A panel of 52 economists has lowered the forecast for U.S. economic growth rate for the fourth quarter of 2020 as well as 2021, the National Association for Business Economics (NABE) said in its October Outlook Survey.
The median forecast for real US gross domestic product (inflation-adjusted GDP) growth for the fourth quarter of 2020 was lowered to an annual rate of 4.9 percent from 6.8 percent in the prior survey in June.
The median real US GDP growth estimate for 2021 is 3.6 percent, compared with an expected increase of 4.8 percent in the June survey.
Panelists still have a negative outlook regarding the balance of risk to economic growth, with 66 percent indicating that the balance of risk through 2020 is weighted to the downside, the NABE said.
A staff works at a store in Hudson Yards shopping center in New York City, the United States, Sept. 9, 2020.(Xinhua/Wang Ying)
About 55 percent of the panel consider a second wave of COVID-19 as the greatest downside risk to economic growth. Other downside risks include fiscal policy inaction, a political/geopolitical event, and an increasing number of bankruptcies, according to the NABE.
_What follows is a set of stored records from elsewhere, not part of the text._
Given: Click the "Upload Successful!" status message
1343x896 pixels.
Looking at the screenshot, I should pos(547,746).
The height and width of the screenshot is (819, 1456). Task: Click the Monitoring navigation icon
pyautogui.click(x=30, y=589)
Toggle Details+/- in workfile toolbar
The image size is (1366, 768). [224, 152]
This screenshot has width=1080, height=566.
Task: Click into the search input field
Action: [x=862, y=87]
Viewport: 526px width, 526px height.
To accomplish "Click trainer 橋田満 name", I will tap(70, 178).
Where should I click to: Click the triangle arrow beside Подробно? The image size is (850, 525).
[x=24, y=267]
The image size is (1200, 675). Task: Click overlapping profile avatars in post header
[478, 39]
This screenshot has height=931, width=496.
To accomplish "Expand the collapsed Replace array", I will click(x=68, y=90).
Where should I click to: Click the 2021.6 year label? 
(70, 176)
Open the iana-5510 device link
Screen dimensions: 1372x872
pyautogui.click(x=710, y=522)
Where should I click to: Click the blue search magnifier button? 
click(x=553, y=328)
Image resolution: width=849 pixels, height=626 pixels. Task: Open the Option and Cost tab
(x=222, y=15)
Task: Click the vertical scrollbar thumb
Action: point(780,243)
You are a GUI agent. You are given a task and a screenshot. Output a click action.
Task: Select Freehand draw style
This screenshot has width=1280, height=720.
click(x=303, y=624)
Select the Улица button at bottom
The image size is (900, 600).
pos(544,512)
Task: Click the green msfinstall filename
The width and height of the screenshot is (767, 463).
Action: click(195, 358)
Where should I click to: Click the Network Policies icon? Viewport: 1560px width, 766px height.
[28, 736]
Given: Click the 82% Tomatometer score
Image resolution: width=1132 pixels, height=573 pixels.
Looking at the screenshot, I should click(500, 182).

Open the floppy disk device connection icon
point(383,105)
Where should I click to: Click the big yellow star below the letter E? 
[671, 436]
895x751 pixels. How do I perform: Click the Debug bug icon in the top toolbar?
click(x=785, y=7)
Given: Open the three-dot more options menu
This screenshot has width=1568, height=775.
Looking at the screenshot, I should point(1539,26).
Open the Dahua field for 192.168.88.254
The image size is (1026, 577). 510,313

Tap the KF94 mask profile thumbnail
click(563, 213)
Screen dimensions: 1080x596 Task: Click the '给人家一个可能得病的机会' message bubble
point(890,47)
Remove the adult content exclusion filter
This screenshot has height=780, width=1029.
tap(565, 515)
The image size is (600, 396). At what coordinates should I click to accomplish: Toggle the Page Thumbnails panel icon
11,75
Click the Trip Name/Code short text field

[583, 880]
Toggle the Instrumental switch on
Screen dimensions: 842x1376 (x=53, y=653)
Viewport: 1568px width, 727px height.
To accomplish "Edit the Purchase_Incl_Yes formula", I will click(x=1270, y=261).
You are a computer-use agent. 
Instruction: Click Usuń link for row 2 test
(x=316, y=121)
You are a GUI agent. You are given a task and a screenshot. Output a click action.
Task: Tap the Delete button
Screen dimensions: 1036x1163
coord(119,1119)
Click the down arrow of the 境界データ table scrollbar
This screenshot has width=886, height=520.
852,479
Eric Rosengren, president of the Federal Reserve Bank of Boston, recently warned that a second wave of COVID-19 infections in the fall and winter and the lack of further fiscal aid could make the U.S. economic recovery more gradual than hoped.
About half of panelists put the odds of a "double-dip" recession in the United States at 20 percent or less, while 12 percent of panelists place those odds at 50 percent or greater, according to the NABE survey.
Economists remain divided over when the U.S. economy will return to pre-pandemic GDP levels, with roughly 38 percent saying the second half of 2021, 32 percent saying the first half of 2022 and 22 percent believing it will occur in the second half of 2022, the survey showed.
The survey also showed that panelists expect the U.S. economy to grow at an annual rate of 25 percent in the third quarter after contracting 31.4 percent in the second quarter. But for the whole year 2020, the U.S. economy is expected to contract by 4.3 percent.